Records from a data source
__________________________________________________

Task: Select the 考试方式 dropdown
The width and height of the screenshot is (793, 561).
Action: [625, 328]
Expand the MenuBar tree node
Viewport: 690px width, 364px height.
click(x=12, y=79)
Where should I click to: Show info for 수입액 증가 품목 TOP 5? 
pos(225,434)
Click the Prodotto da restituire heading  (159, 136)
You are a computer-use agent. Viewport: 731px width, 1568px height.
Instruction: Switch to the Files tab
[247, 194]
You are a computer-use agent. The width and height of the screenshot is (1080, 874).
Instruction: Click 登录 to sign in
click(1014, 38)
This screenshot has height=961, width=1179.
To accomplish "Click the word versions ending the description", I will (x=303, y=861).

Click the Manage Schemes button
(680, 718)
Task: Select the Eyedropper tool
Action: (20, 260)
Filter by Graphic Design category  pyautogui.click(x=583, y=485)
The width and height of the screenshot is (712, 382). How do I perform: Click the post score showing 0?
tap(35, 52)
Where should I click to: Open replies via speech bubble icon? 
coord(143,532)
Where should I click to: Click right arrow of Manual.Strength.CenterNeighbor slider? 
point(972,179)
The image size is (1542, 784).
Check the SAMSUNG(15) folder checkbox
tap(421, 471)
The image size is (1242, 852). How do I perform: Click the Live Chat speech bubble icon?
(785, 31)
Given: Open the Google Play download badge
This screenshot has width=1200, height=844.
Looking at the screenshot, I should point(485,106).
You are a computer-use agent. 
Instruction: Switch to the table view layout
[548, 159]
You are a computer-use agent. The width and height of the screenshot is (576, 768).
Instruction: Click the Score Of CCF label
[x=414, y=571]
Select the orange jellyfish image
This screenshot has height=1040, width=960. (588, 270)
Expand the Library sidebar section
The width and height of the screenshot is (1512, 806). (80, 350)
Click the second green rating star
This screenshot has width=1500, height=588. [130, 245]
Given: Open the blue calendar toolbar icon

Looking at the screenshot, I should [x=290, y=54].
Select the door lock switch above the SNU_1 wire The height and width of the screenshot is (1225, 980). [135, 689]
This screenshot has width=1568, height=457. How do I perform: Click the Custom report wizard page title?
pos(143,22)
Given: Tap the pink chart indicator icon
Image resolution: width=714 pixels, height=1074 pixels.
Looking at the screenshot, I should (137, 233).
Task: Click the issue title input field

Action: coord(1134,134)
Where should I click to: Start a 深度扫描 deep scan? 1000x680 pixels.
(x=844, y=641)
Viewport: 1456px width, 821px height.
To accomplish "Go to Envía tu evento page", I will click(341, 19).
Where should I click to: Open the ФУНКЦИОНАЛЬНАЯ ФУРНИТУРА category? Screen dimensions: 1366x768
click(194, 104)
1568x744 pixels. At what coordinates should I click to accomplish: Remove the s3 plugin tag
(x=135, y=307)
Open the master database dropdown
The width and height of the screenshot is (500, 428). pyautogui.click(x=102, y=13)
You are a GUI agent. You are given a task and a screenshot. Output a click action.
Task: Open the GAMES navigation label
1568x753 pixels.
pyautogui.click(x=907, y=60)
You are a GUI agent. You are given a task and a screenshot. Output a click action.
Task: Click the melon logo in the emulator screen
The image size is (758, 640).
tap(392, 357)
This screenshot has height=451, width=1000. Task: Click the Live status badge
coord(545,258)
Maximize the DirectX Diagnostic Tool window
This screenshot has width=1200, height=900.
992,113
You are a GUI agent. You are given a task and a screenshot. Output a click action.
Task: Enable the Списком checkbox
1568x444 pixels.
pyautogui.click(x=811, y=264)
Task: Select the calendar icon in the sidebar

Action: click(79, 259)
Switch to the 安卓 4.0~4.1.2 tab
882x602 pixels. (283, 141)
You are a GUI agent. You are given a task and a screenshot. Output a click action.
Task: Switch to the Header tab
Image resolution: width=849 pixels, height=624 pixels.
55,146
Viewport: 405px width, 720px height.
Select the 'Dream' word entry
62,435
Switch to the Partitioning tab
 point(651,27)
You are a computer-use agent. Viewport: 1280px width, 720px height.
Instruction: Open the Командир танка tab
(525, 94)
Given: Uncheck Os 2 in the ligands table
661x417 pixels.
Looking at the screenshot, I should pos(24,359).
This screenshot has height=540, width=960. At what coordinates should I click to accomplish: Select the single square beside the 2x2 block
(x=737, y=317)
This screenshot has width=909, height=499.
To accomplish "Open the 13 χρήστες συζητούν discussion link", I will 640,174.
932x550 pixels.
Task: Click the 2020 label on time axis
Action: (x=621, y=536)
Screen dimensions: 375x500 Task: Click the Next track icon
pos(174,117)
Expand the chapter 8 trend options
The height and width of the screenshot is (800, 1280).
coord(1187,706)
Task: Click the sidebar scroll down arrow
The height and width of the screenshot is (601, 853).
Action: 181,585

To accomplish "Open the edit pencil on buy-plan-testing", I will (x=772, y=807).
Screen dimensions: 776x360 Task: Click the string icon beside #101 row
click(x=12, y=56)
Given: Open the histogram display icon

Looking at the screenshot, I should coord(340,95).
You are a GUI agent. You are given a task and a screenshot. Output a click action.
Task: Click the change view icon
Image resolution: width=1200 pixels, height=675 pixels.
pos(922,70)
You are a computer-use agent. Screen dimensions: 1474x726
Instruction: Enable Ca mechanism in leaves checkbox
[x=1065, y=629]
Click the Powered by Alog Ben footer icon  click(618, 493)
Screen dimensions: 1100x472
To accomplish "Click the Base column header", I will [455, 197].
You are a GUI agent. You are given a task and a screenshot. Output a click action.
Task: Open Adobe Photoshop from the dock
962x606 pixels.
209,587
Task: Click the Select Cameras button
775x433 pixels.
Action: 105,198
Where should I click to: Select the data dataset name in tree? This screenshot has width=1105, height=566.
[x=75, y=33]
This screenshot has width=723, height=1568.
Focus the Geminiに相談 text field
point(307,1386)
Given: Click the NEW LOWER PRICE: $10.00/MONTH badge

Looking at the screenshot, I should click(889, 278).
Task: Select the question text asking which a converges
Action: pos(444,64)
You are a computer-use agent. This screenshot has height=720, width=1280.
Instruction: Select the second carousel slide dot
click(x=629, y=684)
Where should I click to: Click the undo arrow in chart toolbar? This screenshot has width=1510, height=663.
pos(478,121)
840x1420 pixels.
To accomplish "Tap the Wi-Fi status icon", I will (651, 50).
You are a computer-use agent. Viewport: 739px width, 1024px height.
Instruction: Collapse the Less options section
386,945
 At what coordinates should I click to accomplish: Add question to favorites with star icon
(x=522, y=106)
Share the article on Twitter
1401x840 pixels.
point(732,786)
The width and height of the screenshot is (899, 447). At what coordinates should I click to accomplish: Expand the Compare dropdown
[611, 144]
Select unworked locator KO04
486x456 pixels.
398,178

__________________________________________________

WHAT YOU NEED TO DO: Please reproduce every record shown above, exactly as written.

TASK OUTPUT:
Task: Select the 考试方式 dropdown
The width and height of the screenshot is (793, 561).
Action: [625, 328]
Expand the MenuBar tree node
Viewport: 690px width, 364px height.
click(x=12, y=79)
Where should I click to: Show info for 수입액 증가 품목 TOP 5? 
pos(225,434)
Click the Prodotto da restituire heading  (159, 136)
You are a computer-use agent. Viewport: 731px width, 1568px height.
Instruction: Switch to the Files tab
[247, 194]
You are a computer-use agent. The width and height of the screenshot is (1080, 874).
Instruction: Click 登录 to sign in
click(1014, 38)
This screenshot has height=961, width=1179.
To accomplish "Click the word versions ending the description", I will (x=303, y=861).

Click the Manage Schemes button
(680, 718)
Task: Select the Eyedropper tool
Action: (20, 260)
Filter by Graphic Design category  pyautogui.click(x=583, y=485)
The width and height of the screenshot is (712, 382). How do I perform: Click the post score showing 0?
tap(35, 52)
Where should I click to: Open replies via speech bubble icon? 
coord(143,532)
Where should I click to: Click right arrow of Manual.Strength.CenterNeighbor slider? 
point(972,179)
The image size is (1542, 784).
Check the SAMSUNG(15) folder checkbox
tap(421, 471)
The image size is (1242, 852). How do I perform: Click the Live Chat speech bubble icon?
(785, 31)
Given: Open the Google Play download badge
This screenshot has width=1200, height=844.
Looking at the screenshot, I should point(485,106).
You are a computer-use agent. 
Instruction: Switch to the table view layout
[548, 159]
You are a computer-use agent. The width and height of the screenshot is (576, 768).
Instruction: Click the Score Of CCF label
[x=414, y=571]
Select the orange jellyfish image
This screenshot has height=1040, width=960. (588, 270)
Expand the Library sidebar section
The width and height of the screenshot is (1512, 806). (80, 350)
Click the second green rating star
This screenshot has width=1500, height=588. [130, 245]
Given: Open the blue calendar toolbar icon

Looking at the screenshot, I should [x=290, y=54].
Select the door lock switch above the SNU_1 wire The height and width of the screenshot is (1225, 980). [135, 689]
This screenshot has width=1568, height=457. How do I perform: Click the Custom report wizard page title?
pos(143,22)
Given: Tap the pink chart indicator icon
Image resolution: width=714 pixels, height=1074 pixels.
Looking at the screenshot, I should (137, 233).
Task: Click the issue title input field

Action: coord(1134,134)
Where should I click to: Start a 深度扫描 deep scan? 1000x680 pixels.
(x=844, y=641)
Viewport: 1456px width, 821px height.
To accomplish "Go to Envía tu evento page", I will click(341, 19).
Where should I click to: Open the ФУНКЦИОНАЛЬНАЯ ФУРНИТУРА category? Screen dimensions: 1366x768
click(194, 104)
1568x744 pixels. At what coordinates should I click to accomplish: Remove the s3 plugin tag
(x=135, y=307)
Open the master database dropdown
The width and height of the screenshot is (500, 428). pyautogui.click(x=102, y=13)
You are a GUI agent. You are given a task and a screenshot. Output a click action.
Task: Open the GAMES navigation label
1568x753 pixels.
pyautogui.click(x=907, y=60)
You are a GUI agent. You are given a task and a screenshot. Output a click action.
Task: Click the melon logo in the emulator screen
The image size is (758, 640).
tap(392, 357)
This screenshot has height=451, width=1000. Task: Click the Live status badge
coord(545,258)
Maximize the DirectX Diagnostic Tool window
This screenshot has width=1200, height=900.
992,113
You are a GUI agent. You are given a task and a screenshot. Output a click action.
Task: Enable the Списком checkbox
1568x444 pixels.
pyautogui.click(x=811, y=264)
Task: Select the calendar icon in the sidebar

Action: click(79, 259)
Switch to the 安卓 4.0~4.1.2 tab
882x602 pixels. (283, 141)
You are a GUI agent. You are given a task and a screenshot. Output a click action.
Task: Switch to the Header tab
Image resolution: width=849 pixels, height=624 pixels.
55,146
Viewport: 405px width, 720px height.
Select the 'Dream' word entry
62,435
Switch to the Partitioning tab
 point(651,27)
You are a computer-use agent. Viewport: 1280px width, 720px height.
Instruction: Open the Командир танка tab
(525, 94)
Given: Uncheck Os 2 in the ligands table
661x417 pixels.
Looking at the screenshot, I should pos(24,359).
This screenshot has height=540, width=960. At what coordinates should I click to accomplish: Select the single square beside the 2x2 block
(x=737, y=317)
This screenshot has width=909, height=499.
To accomplish "Open the 13 χρήστες συζητούν discussion link", I will 640,174.
932x550 pixels.
Task: Click the 2020 label on time axis
Action: (x=621, y=536)
Screen dimensions: 375x500 Task: Click the Next track icon
pos(174,117)
Expand the chapter 8 trend options
The height and width of the screenshot is (800, 1280).
coord(1187,706)
Task: Click the sidebar scroll down arrow
The height and width of the screenshot is (601, 853).
Action: 181,585

To accomplish "Open the edit pencil on buy-plan-testing", I will (x=772, y=807).
Screen dimensions: 776x360 Task: Click the string icon beside #101 row
click(x=12, y=56)
Given: Open the histogram display icon

Looking at the screenshot, I should coord(340,95).
You are a GUI agent. You are given a task and a screenshot. Output a click action.
Task: Click the change view icon
Image resolution: width=1200 pixels, height=675 pixels.
pos(922,70)
You are a computer-use agent. Screen dimensions: 1474x726
Instruction: Enable Ca mechanism in leaves checkbox
[x=1065, y=629]
Click the Powered by Alog Ben footer icon  click(618, 493)
Screen dimensions: 1100x472
To accomplish "Click the Base column header", I will [455, 197].
You are a GUI agent. You are given a task and a screenshot. Output a click action.
Task: Open Adobe Photoshop from the dock
962x606 pixels.
209,587
Task: Click the Select Cameras button
775x433 pixels.
Action: 105,198
Where should I click to: Select the data dataset name in tree? This screenshot has width=1105, height=566.
[x=75, y=33]
This screenshot has width=723, height=1568.
Focus the Geminiに相談 text field
point(307,1386)
Given: Click the NEW LOWER PRICE: $10.00/MONTH badge

Looking at the screenshot, I should click(889, 278).
Task: Select the question text asking which a converges
Action: pos(444,64)
You are a computer-use agent. This screenshot has height=720, width=1280.
Instruction: Select the second carousel slide dot
click(x=629, y=684)
Where should I click to: Click the undo arrow in chart toolbar? This screenshot has width=1510, height=663.
pos(478,121)
840x1420 pixels.
To accomplish "Tap the Wi-Fi status icon", I will (651, 50).
You are a computer-use agent. Viewport: 739px width, 1024px height.
Instruction: Collapse the Less options section
386,945
 At what coordinates should I click to accomplish: Add question to favorites with star icon
(x=522, y=106)
Share the article on Twitter
1401x840 pixels.
point(732,786)
The width and height of the screenshot is (899, 447). At what coordinates should I click to accomplish: Expand the Compare dropdown
[611, 144]
Select unworked locator KO04
486x456 pixels.
398,178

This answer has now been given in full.